::: The input

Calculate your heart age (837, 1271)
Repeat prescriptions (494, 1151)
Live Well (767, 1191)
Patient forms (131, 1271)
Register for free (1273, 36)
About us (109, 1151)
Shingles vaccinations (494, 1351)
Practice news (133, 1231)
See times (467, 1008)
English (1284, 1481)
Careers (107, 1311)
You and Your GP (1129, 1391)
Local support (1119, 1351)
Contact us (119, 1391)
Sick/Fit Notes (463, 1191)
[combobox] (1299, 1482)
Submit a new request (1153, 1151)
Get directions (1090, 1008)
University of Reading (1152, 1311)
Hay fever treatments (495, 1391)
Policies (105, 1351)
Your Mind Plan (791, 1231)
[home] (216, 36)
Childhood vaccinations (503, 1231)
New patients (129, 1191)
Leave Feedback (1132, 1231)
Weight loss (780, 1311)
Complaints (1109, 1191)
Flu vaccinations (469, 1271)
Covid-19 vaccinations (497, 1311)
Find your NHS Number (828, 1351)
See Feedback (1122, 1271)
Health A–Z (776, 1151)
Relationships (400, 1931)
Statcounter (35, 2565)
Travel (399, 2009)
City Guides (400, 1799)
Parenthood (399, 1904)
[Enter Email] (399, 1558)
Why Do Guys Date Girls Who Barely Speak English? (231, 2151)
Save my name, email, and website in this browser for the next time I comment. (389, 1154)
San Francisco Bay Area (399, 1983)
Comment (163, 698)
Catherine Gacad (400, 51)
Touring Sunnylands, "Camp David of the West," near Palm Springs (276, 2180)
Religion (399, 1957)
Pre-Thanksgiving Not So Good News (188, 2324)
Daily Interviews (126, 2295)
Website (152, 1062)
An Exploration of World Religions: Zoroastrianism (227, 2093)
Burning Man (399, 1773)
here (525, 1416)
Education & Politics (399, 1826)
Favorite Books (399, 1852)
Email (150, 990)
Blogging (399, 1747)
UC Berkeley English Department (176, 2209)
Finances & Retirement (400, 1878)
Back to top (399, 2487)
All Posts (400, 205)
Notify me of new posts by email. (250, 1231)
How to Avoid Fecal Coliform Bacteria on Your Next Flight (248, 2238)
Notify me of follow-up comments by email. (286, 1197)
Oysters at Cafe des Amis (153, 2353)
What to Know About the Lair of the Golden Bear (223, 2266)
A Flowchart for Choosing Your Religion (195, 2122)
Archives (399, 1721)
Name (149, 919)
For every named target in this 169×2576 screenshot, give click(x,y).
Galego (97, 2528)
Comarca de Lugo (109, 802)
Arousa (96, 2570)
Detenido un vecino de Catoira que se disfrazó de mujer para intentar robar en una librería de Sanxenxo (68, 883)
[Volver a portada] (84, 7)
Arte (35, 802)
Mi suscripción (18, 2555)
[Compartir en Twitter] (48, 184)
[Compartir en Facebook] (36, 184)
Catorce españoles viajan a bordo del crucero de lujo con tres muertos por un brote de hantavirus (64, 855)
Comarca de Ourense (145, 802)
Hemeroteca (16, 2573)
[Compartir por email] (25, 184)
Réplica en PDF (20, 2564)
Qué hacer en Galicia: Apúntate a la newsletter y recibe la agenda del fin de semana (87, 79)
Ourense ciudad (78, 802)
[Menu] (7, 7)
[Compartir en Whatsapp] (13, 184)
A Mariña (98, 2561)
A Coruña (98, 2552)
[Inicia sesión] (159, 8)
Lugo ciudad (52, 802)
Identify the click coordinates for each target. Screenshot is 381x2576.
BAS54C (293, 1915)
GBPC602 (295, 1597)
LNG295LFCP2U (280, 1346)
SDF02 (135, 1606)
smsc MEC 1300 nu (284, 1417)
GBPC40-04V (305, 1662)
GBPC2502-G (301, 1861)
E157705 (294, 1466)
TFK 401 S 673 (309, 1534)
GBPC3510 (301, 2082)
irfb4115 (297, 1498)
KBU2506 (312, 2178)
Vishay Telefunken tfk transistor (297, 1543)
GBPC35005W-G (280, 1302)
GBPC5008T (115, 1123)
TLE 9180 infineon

::::::

The data must be given again in full, exactly as written.

Calculate your heart age (837, 1271)
Repeat prescriptions (494, 1151)
Live Well (767, 1191)
Patient forms (131, 1271)
Register for free (1273, 36)
About us (109, 1151)
Shingles vaccinations (494, 1351)
Practice news (133, 1231)
See times (467, 1008)
English (1284, 1481)
Careers (107, 1311)
You and Your GP (1129, 1391)
Local support (1119, 1351)
Contact us (119, 1391)
Sick/Fit Notes (463, 1191)
[combobox] (1299, 1482)
Submit a new request (1153, 1151)
Get directions (1090, 1008)
University of Reading (1152, 1311)
Hay fever treatments (495, 1391)
Policies (105, 1351)
Your Mind Plan (791, 1231)
[home] (216, 36)
Childhood vaccinations (503, 1231)
New patients (129, 1191)
Leave Feedback (1132, 1231)
Weight loss (780, 1311)
Complaints (1109, 1191)
Flu vaccinations (469, 1271)
Covid-19 vaccinations (497, 1311)
Find your NHS Number (828, 1351)
See Feedback (1122, 1271)
Health A–Z (776, 1151)
Relationships (400, 1931)
Statcounter (35, 2565)
Travel (399, 2009)
City Guides (400, 1799)
Parenthood (399, 1904)
[Enter Email] (399, 1558)
Why Do Guys Date Girls Who Barely Speak English? (231, 2151)
Save my name, email, and website in this browser for the next time I comment. (389, 1154)
San Francisco Bay Area (399, 1983)
Comment (163, 698)
Catherine Gacad (400, 51)
Touring Sunnylands, "Camp David of the West," near Palm Springs (276, 2180)
Religion (399, 1957)
Pre-Thanksgiving Not So Good News (188, 2324)
Daily Interviews (126, 2295)
Website (152, 1062)
An Exploration of World Religions: Zoroastrianism (227, 2093)
Burning Man (399, 1773)
here (525, 1416)
Education & Politics (399, 1826)
Favorite Books (399, 1852)
Email (150, 990)
Blogging (399, 1747)
UC Berkeley English Department (176, 2209)
Finances & Retirement (400, 1878)
Back to top (399, 2487)
All Posts (400, 205)
Notify me of new posts by email. (250, 1231)
How to Avoid Fecal Coliform Bacteria on Your Next Flight (248, 2238)
Notify me of follow-up comments by email. (286, 1197)
Oysters at Cafe des Amis (153, 2353)
What to Know About the Lair of the Golden Bear (223, 2266)
A Flowchart for Choosing Your Religion (195, 2122)
Archives (399, 1721)
Name (149, 919)
For every named target in this 169×2576 screenshot, give click(x,y).
Galego (97, 2528)
Comarca de Lugo (109, 802)
Arousa (96, 2570)
Detenido un vecino de Catoira que se disfrazó de mujer para intentar robar en una librería de Sanxenxo (68, 883)
[Volver a portada] (84, 7)
Arte (35, 802)
Mi suscripción (18, 2555)
[Compartir en Twitter] (48, 184)
[Compartir en Facebook] (36, 184)
Catorce españoles viajan a bordo del crucero de lujo con tres muertos por un brote de hantavirus (64, 855)
Comarca de Ourense (145, 802)
Hemeroteca (16, 2573)
[Compartir por email] (25, 184)
Réplica en PDF (20, 2564)
Qué hacer en Galicia: Apúntate a la newsletter y recibe la agenda del fin de semana (87, 79)
Ourense ciudad (78, 802)
[Menu] (7, 7)
[Compartir en Whatsapp] (13, 184)
A Mariña (98, 2561)
A Coruña (98, 2552)
[Inicia sesión] (159, 8)
Lugo ciudad (52, 802)
Identify the click coordinates for each target. Screenshot is 381x2576.
BAS54C (293, 1915)
GBPC602 (295, 1597)
LNG295LFCP2U (280, 1346)
SDF02 (135, 1606)
smsc MEC 1300 nu (284, 1417)
GBPC40-04V (305, 1662)
GBPC2502-G (301, 1861)
E157705 (294, 1466)
TFK 401 S 673 (309, 1534)
GBPC3510 (301, 2082)
irfb4115 (297, 1498)
KBU2506 (312, 2178)
Vishay Telefunken tfk transistor (297, 1543)
GBPC35005W-G (280, 1302)
GBPC5008T (115, 1123)
TLE 9180 infineon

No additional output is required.